A Show of Hands

After a summer and some of an autumn dyeing and dyeing with plants I’d found within a 2-mile radius of wherever I was, it was time to start doing something with the greens, yellows, pinks, oranges, and purples that were piling up around me. I needed gloves, so gloves. I don’t like knitting with double-pointed needles, so crochet. I wanted to use the range of colors I’d dyed, so patchwork. I don’t have a lot of crochet skills, so the same stitch pattern I had used for my earlier crocheted garment. I didn’t use a pattern. No need. My hands were sitting there right in front of me, and I could build my patchwork pieces around them.

Saved data entries:

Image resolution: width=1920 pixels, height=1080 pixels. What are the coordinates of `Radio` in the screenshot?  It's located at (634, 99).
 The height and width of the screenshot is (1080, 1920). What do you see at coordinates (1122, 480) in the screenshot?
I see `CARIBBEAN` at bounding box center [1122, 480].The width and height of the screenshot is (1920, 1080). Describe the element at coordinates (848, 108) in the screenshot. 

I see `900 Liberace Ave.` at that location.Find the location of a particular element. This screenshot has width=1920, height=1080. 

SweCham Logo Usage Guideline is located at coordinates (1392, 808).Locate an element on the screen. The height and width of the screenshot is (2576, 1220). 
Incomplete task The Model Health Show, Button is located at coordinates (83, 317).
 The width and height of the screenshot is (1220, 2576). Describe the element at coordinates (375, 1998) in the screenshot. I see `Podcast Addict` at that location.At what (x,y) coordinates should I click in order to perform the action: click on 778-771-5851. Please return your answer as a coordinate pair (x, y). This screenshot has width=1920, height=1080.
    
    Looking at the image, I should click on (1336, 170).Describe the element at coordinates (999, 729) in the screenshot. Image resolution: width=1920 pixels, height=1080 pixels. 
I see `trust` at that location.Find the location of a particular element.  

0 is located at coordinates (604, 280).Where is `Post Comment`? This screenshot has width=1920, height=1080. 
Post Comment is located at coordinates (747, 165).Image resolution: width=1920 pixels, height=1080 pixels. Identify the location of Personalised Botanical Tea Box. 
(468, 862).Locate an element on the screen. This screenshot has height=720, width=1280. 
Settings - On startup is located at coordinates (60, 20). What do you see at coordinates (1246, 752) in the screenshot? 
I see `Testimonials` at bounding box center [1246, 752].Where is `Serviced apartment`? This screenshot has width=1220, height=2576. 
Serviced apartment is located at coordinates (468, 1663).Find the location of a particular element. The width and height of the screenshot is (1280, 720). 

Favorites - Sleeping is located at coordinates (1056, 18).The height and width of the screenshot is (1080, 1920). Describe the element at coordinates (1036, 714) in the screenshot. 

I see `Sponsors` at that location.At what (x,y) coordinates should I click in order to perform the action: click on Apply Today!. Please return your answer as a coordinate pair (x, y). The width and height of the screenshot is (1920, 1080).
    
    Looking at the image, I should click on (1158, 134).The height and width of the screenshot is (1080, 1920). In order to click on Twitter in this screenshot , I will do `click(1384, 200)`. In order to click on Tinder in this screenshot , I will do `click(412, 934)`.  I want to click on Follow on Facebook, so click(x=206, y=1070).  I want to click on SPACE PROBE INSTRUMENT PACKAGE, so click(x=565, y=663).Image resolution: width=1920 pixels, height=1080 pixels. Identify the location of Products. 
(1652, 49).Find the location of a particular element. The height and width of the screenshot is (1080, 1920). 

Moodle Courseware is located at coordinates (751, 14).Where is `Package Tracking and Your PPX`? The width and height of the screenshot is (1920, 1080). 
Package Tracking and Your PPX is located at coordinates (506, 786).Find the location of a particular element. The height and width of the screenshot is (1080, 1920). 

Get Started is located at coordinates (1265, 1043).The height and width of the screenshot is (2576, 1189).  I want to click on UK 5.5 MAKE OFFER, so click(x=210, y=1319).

What you have to do: Write the next paragraph of the piece about crocheting patchwork gloves from plant-dyed yarn, starting right after its final sentence.

The result:
I started by making a bunch of the “little dot” squares described in the instructions for the Big Dots, Little Dots pattern, and laid them across my hand to get an idea of how they fit the size and shape of my hand, and how to adapt the size and shape of my crocheted pieces to fit my hand’s geometry. One square was too small to get around my fingers, two were too big. So I made smaller squares using the instructions for the center of the squares, which were made from 12 double crochet stitches (U.S. terminology) radiating from the center of  a starting ring, then working a single crochet stitch into the top of one of those stitches, twice, and crocheting a half-double stitch, chain stitch, and another half-double stitch all in the third stitch, repeating four times to make something roughly square-shaped. The combination of the larger square and the smaller square gave me the circumference of my fingers. To form the fingers, I stacked two small squares next to one large square. The stack of two small squares was taller than the one large square, so I evened them up by adding a few rows of single crocheted stripes to the large square to bring it to the same level as the small square stack. I blanket-stitched a bigger square together with two smaller squares and made five tubes and put them on my fingers to decide what next.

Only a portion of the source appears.